§ What this task involves:
Across the data below, in how many lines does the word "button" appear? Give only the number.

(Data supplied)

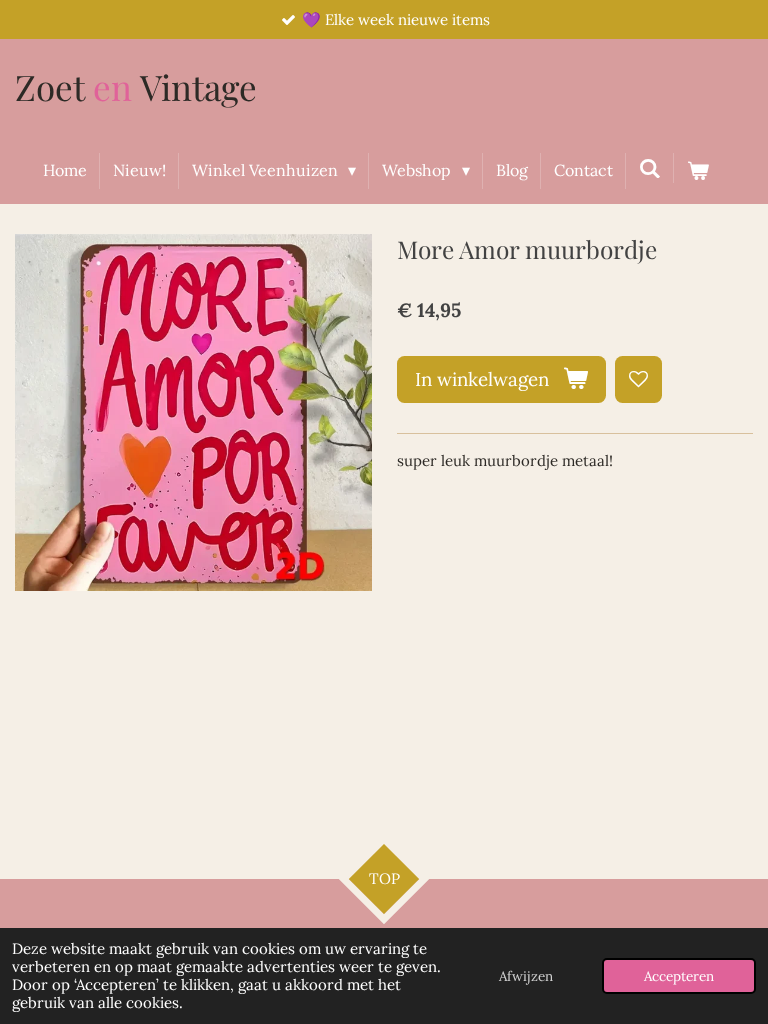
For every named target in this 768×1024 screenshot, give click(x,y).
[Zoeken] (650, 168)
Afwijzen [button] (526, 976)
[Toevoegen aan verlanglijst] (638, 379)
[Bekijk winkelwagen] (698, 171)
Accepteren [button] (679, 976)
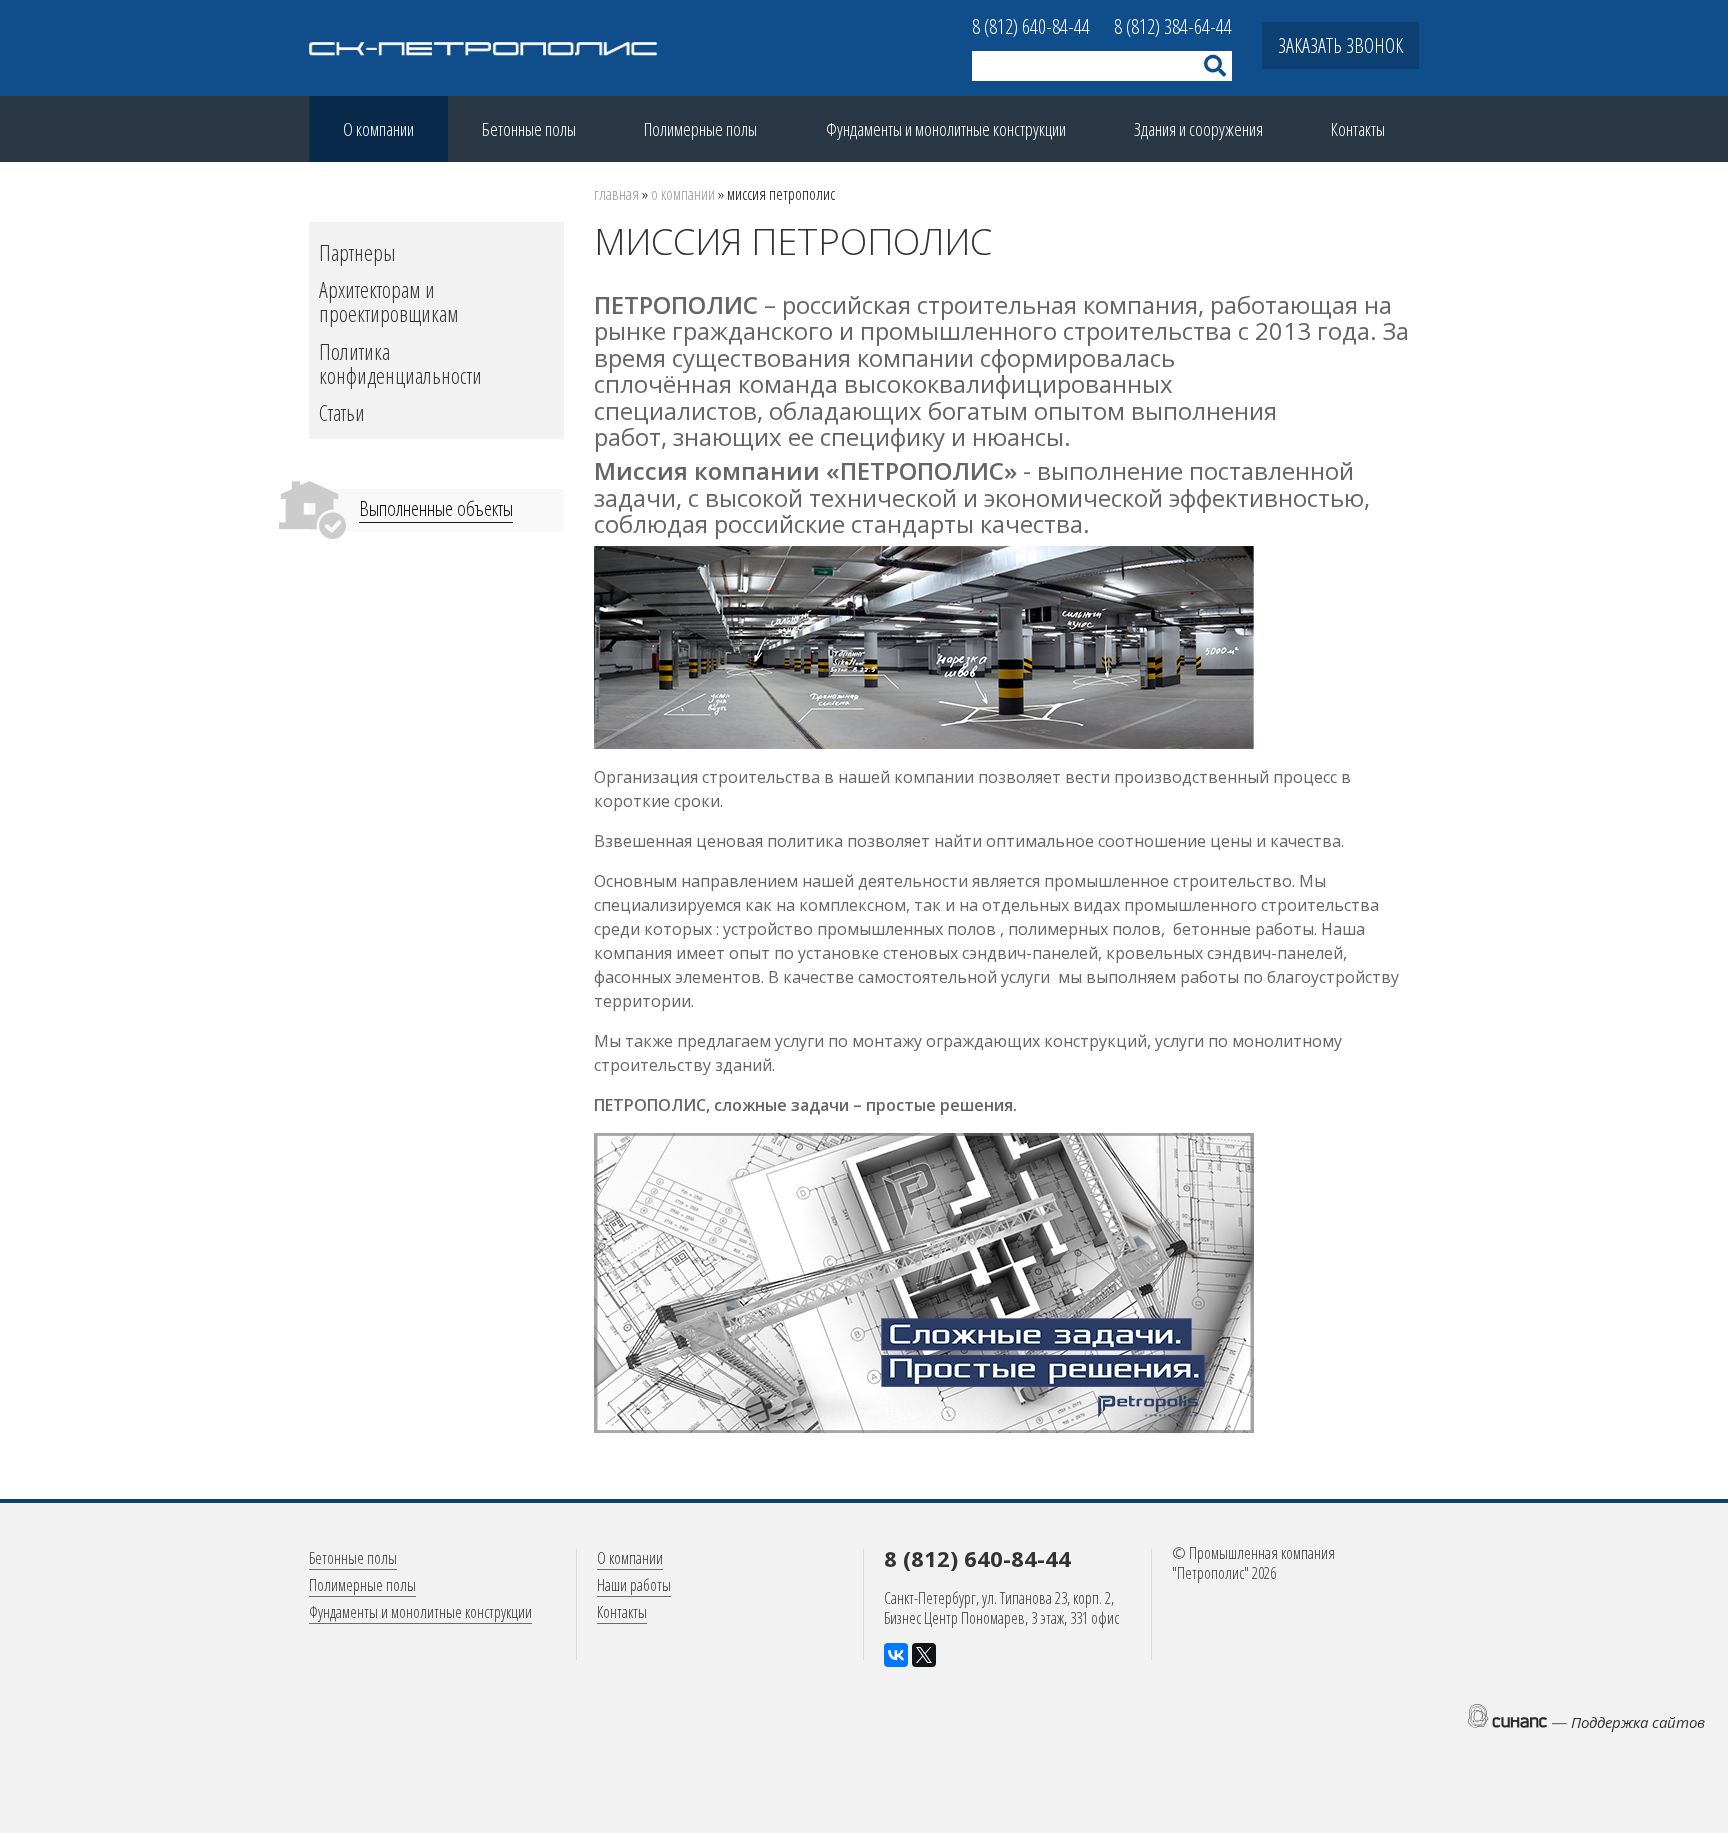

(End Data supplied)

§ Output below:
2